Please output the data below exactly as given, starting at its first line and stopping after the line that contains "is (1512, 2420).".

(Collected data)
· · · ·

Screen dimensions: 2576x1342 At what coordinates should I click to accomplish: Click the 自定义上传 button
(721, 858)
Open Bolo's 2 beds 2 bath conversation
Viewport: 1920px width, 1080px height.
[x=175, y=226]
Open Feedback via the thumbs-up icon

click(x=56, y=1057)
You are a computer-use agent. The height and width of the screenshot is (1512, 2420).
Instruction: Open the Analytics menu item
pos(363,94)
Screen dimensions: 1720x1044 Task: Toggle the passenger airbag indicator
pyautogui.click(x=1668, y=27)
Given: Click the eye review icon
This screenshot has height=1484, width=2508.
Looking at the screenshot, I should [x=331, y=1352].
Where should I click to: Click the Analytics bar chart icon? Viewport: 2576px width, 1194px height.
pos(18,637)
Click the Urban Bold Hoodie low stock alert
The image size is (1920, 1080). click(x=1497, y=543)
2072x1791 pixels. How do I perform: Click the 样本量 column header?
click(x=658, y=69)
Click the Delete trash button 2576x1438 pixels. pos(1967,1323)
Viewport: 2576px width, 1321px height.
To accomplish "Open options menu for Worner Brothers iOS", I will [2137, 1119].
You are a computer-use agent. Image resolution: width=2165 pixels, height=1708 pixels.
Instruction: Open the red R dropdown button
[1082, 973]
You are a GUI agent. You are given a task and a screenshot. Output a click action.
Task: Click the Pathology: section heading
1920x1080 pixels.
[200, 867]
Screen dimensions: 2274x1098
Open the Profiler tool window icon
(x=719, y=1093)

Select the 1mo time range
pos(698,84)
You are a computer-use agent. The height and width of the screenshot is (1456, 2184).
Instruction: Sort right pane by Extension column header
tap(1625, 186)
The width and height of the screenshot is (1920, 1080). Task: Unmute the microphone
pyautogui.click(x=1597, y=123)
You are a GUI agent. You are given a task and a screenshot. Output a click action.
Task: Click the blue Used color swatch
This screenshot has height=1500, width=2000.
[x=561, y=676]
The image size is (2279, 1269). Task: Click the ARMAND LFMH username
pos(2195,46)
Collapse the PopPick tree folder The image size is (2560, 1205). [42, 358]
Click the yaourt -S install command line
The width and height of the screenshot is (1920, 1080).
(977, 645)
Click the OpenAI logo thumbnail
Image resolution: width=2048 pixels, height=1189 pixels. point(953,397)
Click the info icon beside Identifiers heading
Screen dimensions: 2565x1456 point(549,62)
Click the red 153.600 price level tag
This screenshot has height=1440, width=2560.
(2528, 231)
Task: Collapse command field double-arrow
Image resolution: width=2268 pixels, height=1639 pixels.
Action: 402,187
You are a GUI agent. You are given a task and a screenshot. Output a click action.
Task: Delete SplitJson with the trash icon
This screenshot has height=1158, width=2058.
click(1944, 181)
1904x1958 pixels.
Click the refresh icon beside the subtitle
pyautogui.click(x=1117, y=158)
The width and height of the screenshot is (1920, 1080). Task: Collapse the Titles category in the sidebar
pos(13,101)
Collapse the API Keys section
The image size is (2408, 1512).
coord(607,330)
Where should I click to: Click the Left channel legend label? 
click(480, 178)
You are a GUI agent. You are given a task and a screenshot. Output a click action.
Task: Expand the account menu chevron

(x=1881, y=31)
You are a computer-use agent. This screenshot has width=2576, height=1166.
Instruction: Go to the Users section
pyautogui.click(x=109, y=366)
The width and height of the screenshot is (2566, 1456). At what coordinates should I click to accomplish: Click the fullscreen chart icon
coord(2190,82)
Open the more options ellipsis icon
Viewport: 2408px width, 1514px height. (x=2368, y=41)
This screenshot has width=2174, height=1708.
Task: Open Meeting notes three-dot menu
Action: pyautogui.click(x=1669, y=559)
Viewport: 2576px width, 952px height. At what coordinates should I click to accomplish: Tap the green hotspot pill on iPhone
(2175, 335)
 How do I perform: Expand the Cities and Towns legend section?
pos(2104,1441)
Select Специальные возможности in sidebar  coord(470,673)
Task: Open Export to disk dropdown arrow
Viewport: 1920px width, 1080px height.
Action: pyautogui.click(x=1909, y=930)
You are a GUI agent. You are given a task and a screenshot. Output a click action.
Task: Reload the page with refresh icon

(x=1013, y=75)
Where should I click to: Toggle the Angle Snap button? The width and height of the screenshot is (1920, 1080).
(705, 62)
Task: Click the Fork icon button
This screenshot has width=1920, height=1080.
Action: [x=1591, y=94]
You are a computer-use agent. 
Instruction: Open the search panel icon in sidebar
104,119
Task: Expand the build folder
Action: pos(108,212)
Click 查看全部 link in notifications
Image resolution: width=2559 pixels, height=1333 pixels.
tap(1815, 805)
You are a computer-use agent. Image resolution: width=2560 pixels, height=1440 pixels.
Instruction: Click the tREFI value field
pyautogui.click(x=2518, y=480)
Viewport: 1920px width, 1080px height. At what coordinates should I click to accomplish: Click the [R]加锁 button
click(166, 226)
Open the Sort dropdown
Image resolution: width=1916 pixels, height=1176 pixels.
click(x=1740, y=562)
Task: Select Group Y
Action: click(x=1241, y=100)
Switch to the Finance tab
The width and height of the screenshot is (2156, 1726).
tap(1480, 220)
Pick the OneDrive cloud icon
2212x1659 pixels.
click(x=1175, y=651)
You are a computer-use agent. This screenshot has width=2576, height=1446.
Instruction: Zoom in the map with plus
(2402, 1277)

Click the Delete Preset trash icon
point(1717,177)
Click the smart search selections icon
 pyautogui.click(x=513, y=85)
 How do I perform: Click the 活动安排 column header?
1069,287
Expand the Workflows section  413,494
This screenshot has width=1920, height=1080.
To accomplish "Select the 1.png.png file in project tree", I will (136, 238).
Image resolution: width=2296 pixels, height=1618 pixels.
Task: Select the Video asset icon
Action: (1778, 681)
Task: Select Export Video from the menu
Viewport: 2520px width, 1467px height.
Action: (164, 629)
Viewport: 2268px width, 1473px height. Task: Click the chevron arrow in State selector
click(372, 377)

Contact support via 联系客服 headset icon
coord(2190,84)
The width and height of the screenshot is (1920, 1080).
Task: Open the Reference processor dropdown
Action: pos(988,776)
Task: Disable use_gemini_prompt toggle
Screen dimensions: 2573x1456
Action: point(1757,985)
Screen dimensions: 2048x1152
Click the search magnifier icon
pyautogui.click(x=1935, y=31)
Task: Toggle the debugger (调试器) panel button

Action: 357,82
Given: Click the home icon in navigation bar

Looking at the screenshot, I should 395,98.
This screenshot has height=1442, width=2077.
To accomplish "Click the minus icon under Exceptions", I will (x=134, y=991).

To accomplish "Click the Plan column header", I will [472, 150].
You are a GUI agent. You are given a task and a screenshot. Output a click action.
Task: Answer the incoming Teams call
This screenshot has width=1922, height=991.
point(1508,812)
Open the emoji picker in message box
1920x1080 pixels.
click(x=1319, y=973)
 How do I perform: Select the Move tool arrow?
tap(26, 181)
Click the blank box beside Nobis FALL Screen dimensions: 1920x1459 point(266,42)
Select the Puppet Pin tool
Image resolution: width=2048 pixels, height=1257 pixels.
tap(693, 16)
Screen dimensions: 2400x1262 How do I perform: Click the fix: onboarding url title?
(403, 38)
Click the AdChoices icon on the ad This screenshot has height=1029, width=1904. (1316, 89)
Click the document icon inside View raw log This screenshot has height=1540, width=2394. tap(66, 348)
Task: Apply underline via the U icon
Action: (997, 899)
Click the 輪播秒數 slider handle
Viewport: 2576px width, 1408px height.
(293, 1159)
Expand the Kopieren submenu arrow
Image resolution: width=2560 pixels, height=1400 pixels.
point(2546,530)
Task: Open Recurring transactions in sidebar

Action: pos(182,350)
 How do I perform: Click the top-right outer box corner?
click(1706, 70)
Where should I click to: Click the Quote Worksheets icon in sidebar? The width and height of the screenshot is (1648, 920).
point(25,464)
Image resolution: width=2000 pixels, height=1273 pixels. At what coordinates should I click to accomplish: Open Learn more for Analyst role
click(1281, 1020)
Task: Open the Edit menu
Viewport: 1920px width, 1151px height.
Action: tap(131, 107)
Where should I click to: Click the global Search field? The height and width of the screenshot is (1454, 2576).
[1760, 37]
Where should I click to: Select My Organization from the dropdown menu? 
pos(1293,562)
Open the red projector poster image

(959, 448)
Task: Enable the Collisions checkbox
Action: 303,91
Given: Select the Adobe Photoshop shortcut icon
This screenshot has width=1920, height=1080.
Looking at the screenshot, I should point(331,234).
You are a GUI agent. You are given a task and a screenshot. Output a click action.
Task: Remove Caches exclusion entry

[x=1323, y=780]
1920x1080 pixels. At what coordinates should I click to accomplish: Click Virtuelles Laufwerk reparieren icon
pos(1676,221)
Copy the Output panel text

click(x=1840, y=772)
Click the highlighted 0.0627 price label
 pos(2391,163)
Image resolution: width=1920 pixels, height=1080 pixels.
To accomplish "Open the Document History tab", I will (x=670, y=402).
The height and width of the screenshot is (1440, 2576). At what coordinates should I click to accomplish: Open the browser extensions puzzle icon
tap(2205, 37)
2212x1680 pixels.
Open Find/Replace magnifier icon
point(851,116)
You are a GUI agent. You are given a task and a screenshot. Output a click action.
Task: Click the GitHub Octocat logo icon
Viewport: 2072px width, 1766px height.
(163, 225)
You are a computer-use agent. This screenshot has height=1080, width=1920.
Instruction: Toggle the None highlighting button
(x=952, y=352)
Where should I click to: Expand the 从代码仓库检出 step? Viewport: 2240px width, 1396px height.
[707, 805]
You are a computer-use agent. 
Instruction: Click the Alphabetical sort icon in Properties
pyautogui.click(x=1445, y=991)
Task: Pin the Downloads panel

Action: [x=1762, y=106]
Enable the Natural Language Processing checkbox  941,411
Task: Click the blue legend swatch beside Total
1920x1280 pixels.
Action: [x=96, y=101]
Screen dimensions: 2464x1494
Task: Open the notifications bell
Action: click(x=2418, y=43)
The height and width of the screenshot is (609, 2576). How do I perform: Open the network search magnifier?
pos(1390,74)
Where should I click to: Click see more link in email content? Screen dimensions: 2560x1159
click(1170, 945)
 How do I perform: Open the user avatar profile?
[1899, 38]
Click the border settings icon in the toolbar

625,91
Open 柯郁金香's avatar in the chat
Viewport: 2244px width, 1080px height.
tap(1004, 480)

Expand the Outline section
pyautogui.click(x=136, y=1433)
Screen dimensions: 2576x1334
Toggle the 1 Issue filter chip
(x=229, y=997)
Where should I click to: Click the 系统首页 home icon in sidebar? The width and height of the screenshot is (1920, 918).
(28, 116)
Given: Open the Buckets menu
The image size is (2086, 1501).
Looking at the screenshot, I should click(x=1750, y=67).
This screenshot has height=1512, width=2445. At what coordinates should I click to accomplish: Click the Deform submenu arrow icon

· · · ·

Output of the task:
Screen dimensions: 2576x1342 At what coordinates should I click to accomplish: Click the 自定义上传 button
(721, 858)
Open Bolo's 2 beds 2 bath conversation
Viewport: 1920px width, 1080px height.
[x=175, y=226]
Open Feedback via the thumbs-up icon

click(x=56, y=1057)
You are a computer-use agent. The height and width of the screenshot is (1512, 2420).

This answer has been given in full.